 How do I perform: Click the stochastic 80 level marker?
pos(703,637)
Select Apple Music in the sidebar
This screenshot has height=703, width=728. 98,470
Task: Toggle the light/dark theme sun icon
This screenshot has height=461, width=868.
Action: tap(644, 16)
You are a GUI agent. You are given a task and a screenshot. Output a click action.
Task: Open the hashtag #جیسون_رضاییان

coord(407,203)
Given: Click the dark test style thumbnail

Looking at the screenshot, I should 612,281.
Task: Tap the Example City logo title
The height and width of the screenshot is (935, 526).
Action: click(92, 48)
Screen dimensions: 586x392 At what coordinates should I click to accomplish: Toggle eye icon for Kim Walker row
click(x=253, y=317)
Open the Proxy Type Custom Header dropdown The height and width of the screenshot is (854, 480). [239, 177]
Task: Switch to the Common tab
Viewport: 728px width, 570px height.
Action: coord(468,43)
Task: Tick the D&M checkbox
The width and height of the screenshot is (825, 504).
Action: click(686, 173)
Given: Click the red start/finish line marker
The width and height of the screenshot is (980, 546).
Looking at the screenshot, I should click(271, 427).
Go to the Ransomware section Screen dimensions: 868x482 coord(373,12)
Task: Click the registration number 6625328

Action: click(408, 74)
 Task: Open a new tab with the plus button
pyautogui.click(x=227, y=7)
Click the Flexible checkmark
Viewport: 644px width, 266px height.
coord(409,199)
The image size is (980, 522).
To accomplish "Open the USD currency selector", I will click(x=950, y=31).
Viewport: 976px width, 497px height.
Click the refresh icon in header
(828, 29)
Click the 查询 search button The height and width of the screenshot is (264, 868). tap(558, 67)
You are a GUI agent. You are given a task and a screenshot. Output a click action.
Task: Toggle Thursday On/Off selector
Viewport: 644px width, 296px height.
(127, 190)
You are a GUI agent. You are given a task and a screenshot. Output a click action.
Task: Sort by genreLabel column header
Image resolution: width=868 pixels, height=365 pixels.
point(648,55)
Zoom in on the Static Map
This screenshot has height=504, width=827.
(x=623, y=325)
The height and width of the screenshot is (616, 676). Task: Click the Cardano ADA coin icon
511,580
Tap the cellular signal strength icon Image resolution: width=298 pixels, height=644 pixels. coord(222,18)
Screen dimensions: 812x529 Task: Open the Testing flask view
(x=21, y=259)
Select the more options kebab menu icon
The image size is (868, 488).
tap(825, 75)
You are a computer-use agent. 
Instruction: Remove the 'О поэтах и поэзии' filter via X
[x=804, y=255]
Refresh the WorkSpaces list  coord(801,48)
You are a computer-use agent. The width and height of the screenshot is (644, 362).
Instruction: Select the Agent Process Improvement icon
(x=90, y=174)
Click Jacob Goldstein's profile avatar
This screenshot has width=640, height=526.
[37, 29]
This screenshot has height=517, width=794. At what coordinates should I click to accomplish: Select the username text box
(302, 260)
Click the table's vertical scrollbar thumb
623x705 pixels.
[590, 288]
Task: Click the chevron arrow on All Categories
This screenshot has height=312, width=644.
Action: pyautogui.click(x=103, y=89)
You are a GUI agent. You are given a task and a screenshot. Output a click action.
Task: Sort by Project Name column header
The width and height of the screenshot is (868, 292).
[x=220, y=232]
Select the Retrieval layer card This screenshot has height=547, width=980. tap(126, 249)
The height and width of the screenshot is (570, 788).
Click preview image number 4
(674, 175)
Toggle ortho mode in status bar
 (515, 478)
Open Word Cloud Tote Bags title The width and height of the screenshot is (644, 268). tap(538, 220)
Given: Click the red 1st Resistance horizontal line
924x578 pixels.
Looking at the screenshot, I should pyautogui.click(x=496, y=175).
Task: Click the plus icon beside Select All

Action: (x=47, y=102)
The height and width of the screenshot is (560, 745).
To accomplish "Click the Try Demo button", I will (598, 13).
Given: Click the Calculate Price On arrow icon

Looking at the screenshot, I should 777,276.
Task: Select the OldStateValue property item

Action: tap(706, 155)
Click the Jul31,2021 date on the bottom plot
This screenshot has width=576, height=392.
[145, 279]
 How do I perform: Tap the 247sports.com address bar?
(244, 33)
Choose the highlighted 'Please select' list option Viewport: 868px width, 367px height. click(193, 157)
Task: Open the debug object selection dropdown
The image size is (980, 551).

• What you should do:
Reproduce the lines above exactly as they appear, from the first to the last.

• Answer:
 How do I perform: Click the stochastic 80 level marker?
pos(703,637)
Select Apple Music in the sidebar
This screenshot has height=703, width=728. 98,470
Task: Toggle the light/dark theme sun icon
This screenshot has height=461, width=868.
Action: tap(644, 16)
You are a GUI agent. You are given a task and a screenshot. Output a click action.
Task: Open the hashtag #جیسون_رضاییان

coord(407,203)
Given: Click the dark test style thumbnail

Looking at the screenshot, I should 612,281.
Task: Tap the Example City logo title
The height and width of the screenshot is (935, 526).
Action: click(92, 48)
Screen dimensions: 586x392 At what coordinates should I click to accomplish: Toggle eye icon for Kim Walker row
click(x=253, y=317)
Open the Proxy Type Custom Header dropdown The height and width of the screenshot is (854, 480). [239, 177]
Task: Switch to the Common tab
Viewport: 728px width, 570px height.
Action: coord(468,43)
Task: Tick the D&M checkbox
The width and height of the screenshot is (825, 504).
Action: click(686, 173)
Given: Click the red start/finish line marker
The width and height of the screenshot is (980, 546).
Looking at the screenshot, I should click(271, 427).
Go to the Ransomware section Screen dimensions: 868x482 coord(373,12)
Task: Click the registration number 6625328

Action: click(408, 74)
 Task: Open a new tab with the plus button
pyautogui.click(x=227, y=7)
Click the Flexible checkmark
Viewport: 644px width, 266px height.
coord(409,199)
The image size is (980, 522).
To accomplish "Open the USD currency selector", I will click(x=950, y=31).
Viewport: 976px width, 497px height.
Click the refresh icon in header
(828, 29)
Click the 查询 search button The height and width of the screenshot is (264, 868). tap(558, 67)
You are a GUI agent. You are given a task and a screenshot. Output a click action.
Task: Toggle Thursday On/Off selector
Viewport: 644px width, 296px height.
(127, 190)
You are a GUI agent. You are given a task and a screenshot. Output a click action.
Task: Sort by genreLabel column header
Image resolution: width=868 pixels, height=365 pixels.
point(648,55)
Zoom in on the Static Map
This screenshot has height=504, width=827.
(x=623, y=325)
The height and width of the screenshot is (616, 676). Task: Click the Cardano ADA coin icon
511,580
Tap the cellular signal strength icon Image resolution: width=298 pixels, height=644 pixels. coord(222,18)
Screen dimensions: 812x529 Task: Open the Testing flask view
(x=21, y=259)
Select the more options kebab menu icon
The image size is (868, 488).
tap(825, 75)
You are a computer-use agent. 
Instruction: Remove the 'О поэтах и поэзии' filter via X
[x=804, y=255]
Refresh the WorkSpaces list  coord(801,48)
You are a computer-use agent. The width and height of the screenshot is (644, 362).
Instruction: Select the Agent Process Improvement icon
(x=90, y=174)
Click Jacob Goldstein's profile avatar
This screenshot has width=640, height=526.
[37, 29]
This screenshot has height=517, width=794. At what coordinates should I click to accomplish: Select the username text box
(302, 260)
Click the table's vertical scrollbar thumb
623x705 pixels.
[590, 288]
Task: Click the chevron arrow on All Categories
This screenshot has height=312, width=644.
Action: pyautogui.click(x=103, y=89)
You are a GUI agent. You are given a task and a screenshot. Output a click action.
Task: Sort by Project Name column header
The width and height of the screenshot is (868, 292).
[x=220, y=232]
Select the Retrieval layer card This screenshot has height=547, width=980. tap(126, 249)
The height and width of the screenshot is (570, 788).
Click preview image number 4
(674, 175)
Toggle ortho mode in status bar
 (515, 478)
Open Word Cloud Tote Bags title The width and height of the screenshot is (644, 268). tap(538, 220)
Given: Click the red 1st Resistance horizontal line
924x578 pixels.
Looking at the screenshot, I should pyautogui.click(x=496, y=175).
Task: Click the plus icon beside Select All

Action: (x=47, y=102)
The height and width of the screenshot is (560, 745).
To accomplish "Click the Try Demo button", I will (598, 13).
Given: Click the Calculate Price On arrow icon

Looking at the screenshot, I should 777,276.
Task: Select the OldStateValue property item

Action: tap(706, 155)
Click the Jul31,2021 date on the bottom plot
This screenshot has width=576, height=392.
[145, 279]
 How do I perform: Tap the 247sports.com address bar?
(244, 33)
Choose the highlighted 'Please select' list option Viewport: 868px width, 367px height. click(193, 157)
Task: Open the debug object selection dropdown
The image size is (980, 551).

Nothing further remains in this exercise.